Высокомерный Дели Гуссейн-паша был опытным воином. Он, убежденный, что в Азове засела не армия, а свора грабителей, без подготовки приступа не мыслил. Позвал к себе мастеров земляного дела и приказал откопать траншеи для пушек и войск.
— Сделайте несколько подкопов. Времени у вас — ночь и утро. Откопайте траншеи в семи местах. В той стороне, где памятник Иогурди-бабе, траншеи доведете до крепостного рва, поставите там двенадцать самых больших пушек… Ступайте! А теперь, — Гуссейн-паша обратился к своим командующим, — выслушайте план осады. Пиали-паша, наш изумительный флотоводец, выделит сто лодок десанта и будет брать Азов со стороны Водяной башни. Под охраной его кораблей должны быть Мертвый Донец, рукав Дона у посада Каланча и южный рукав…
На южные ворота Гуссейн-паша нацелил шесть янычарских полков под командой султанского меченосца Жузефа с его личным полком моряков и с двумя немецкими осадными полками.
За каменными стенами в западном предместье, которое называлось Топраков-город, Канаан-паша должен был выставить десять полков янычар, полк оружейников и полк пушкарей с десятью большими пушками.
— Начнем в полдень, — сказал Дели ГуСсейи-паша, улыбаясь розовыми губами. — Пусть и солнце помогает нам — слепит казаков. Мне хотелось бы, чтобы отужинали мы в Азове.
Атаман Осип Петров тоже приказывал:
— Детишек перевести в цитадель, в подвалы. Женщины пусть смолу кипятят и насыпают корзины землей: на головы туркам бросать.
— Пожары не тушить. Все деревянное все равно сгорит.
— Из пушек и ружей зря не палить. Бог даст, не один день воевать будем.
Последние мгновения тишины. Над войском, как над цветущим лугом, жаворонки. Последние песни мира. А может быть, и самой жизни.
На возвышение, выстроенное ради этого мгновения, поднимается муэдзин главнокомандующего, летописец этой, еще одной победы воинов Османа, потомок знаменосца, водрузившего зеленое знамя над поверженным Константинополем, столицей царств и христиан, молодой, звонкогласый Эвлия Челеби.
Прямая лестница ведет в алую кабину, поднятую над землей метров на десять. Эхо похоже на тюльпан. Эвлия Челеби в золотых одеждах, он как пчела на цветке.
Звенит его голос:
— Слава аллаху, господу миров милостивому, милосердному, держащему в своем распоряжении день суда. Тебе поклоняемся и у тебя про им помощи. Веди нас путем прямым, путем тех, которых ты облагодетельствовал, а не тех, которые под гневом, не тех, которые блуждают.
Молитва улетает в небо.
Тихо.
— Алла! — серебряный меч располосовал небо над головой Дели Гуссейн-паши.

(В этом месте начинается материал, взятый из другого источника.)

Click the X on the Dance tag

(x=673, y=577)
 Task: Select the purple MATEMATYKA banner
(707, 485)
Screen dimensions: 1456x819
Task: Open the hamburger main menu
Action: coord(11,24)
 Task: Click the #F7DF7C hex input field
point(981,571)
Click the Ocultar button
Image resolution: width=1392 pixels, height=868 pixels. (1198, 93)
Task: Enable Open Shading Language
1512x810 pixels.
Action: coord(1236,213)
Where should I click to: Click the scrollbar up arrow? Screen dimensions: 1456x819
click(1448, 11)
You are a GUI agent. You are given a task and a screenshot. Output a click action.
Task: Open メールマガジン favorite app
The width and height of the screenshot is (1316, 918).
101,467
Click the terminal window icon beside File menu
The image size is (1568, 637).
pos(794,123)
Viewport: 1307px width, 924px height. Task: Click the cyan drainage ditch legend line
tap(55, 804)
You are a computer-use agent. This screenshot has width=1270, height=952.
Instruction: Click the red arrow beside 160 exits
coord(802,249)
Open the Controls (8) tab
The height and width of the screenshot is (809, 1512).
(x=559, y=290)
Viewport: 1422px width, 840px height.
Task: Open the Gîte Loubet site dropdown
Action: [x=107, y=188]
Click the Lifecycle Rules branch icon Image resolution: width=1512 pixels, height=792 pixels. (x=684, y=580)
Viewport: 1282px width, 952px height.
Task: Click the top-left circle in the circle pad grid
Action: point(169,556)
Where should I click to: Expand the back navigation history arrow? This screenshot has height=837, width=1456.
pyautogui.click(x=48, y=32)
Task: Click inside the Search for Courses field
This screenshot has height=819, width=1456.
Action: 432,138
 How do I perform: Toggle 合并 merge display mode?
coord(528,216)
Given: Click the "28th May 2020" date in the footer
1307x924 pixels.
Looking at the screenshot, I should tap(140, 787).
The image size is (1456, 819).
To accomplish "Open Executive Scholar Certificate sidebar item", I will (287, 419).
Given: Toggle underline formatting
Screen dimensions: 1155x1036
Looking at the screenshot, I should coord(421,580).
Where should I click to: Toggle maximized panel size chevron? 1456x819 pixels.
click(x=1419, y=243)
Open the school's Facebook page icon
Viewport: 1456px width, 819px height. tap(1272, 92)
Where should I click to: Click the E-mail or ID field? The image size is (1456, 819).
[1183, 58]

— Алла! Алла! Алла! — прокатился вокруг стен Азова яростный рык стремящихся к победе.
И тотчас грянули пушки.
Турки били из всех стволов: из белелмезов — дальнобойных, стреляющих ядрами весом в три пуда; из хаванов — по городу навесным огнем; из кулеврин — дальнобойных, ядрами в полпуда; из мартенов: больших крепостных пушек — но стенам; из баджалашек — мощных пушек для разрушения башен; из эждердеханов, бююк — шапка, орта-шапка, кючуков, паранок. Ядра с кулак — с голову быка. Ломовые и с начинкой. Огнедышащий каменный дождь пал на Азов. Это было как гнев господа, как ярость сатанинская. Сразу же загорелись дома. Дым стлался по городу и валом, гонимый ветром, шел от палящих турецких пушек все туда же, под стены Азова. Клубы громоздились друг на друга, выстраивались в шаткие, покачивающиеся на ветру башни. Наконец весь этот призрачный дворец напоролся на острые зубцы стен и, перевалясь, рухнул на город, смешался с дымом пожарищ.
«Вот бы нам так же перевалить за стены», — подумал Мехмед.
К его лицу, стянув щеки до ломоты, прилипла старая, как высохший гриб, улыбка. Сначала ему это нравилось: оглушительная пальба, облака порохового дыма. И пожары! Людишки в городе — враги аллаха, падишаха и его, Мехмеда, небось прыгают, как рыбы на сковороде. Казалось, еще немного, и стены рухнут от одного грохота. Врассыпную, как муравьи из подожженного муравейника, побегут по полю очумевшие от каменной смерти казаки. И вот тогда Мехмед ринется в город, убьет всякого, у кого в руках оружие, и возьмет в рабство всех покорных, кому дорога жизнь.